Mafikeng is also exploring the area of building cladding bricks.

In this area, they are setting their eyes into competing with ceramic bricks and dimension stones.
But their stones come with unique features.
First, let’s make sure you understand what this is all about.
When you want to build a really nice house, you use two forms of bricks.
The first form of bricks is meant to give the house its strength.
In engineering, they say it is for “structural applications.”

These bricks may include your block bricks (litene tse putsoa) and your half-baked ceramic bricks (litene tsa mangopeng).
Since they are just meant to give the house its strength, they are worth hiding from public view (they are normally not the best-looking bricks in the world).
On the outside, most people put another layer of bricks.
Whereas these bricks can still provide strength (structural), their main purpose is to beautify your house.
That is why they have to be on the outside.
You cannot hide these ones.

If you use them on the outside, you call them face-bricks — although, you can still call them cladding, depending on how you apply them and their thickness.
On the inside, they are almost exclusively called cladding.
“These are the bricks we are making,” ’Marethabile said.
Believe us, they are not just making them, they are making the best of them possible.

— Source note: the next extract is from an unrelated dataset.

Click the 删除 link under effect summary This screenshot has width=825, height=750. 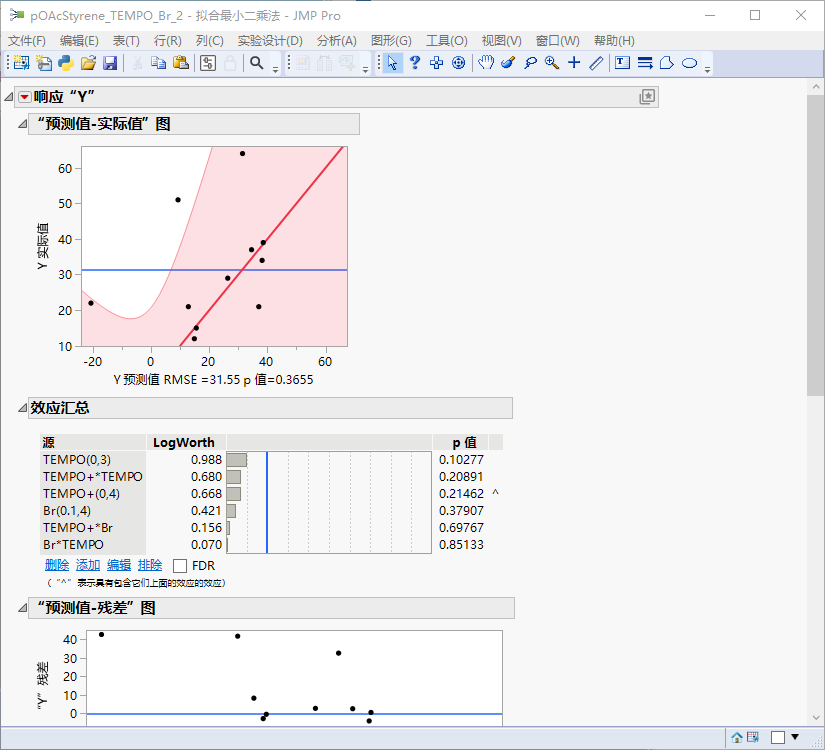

If you make a choice to buy from these guys, then you are en-route to making your house stand out.
That is because nobody (except you of course) is even thinking about using these kinds of bricks to decorate their houses.
In the good old days, you would be thinking about natural stones and clay bricks to do this.
Despite their monotonous colours and pretty consistent designs, you would have to choose them because you had no choice.
Well, those were the good old days.

Now Mafikeng is here, with a catalogue of unlimited colours and hues, life could never be easier.
In the case of Mafikeng, the difference between face-bricks and cladding is in the form of colour.
For cladding, with an aim for interior decorations, the emphasis on colour gets deeper.
They can be pure white.
They can have marble features.
They can have all kinds of colours from pitch black to sky blue.
You have a choice.

Of course this line of bricks is not only the hardest to make, it is also the most glaringly beautiful.
Even if you pay a couple more dollars (Maloti), you cannot stop saying this in your own heart, “it was worth it.”
We are pretty sure there are dozens of people who have been putting off their home building projects because they were literally floored by lack of variety in Lesotho’s building materials choice.
We can already hear those folks breathing a sigh of relief and saying: “Thank goodness! But where have you guys been all these years?”
They were there, holed up in their laboratories at the NUL, cooking a couple of amazements for you.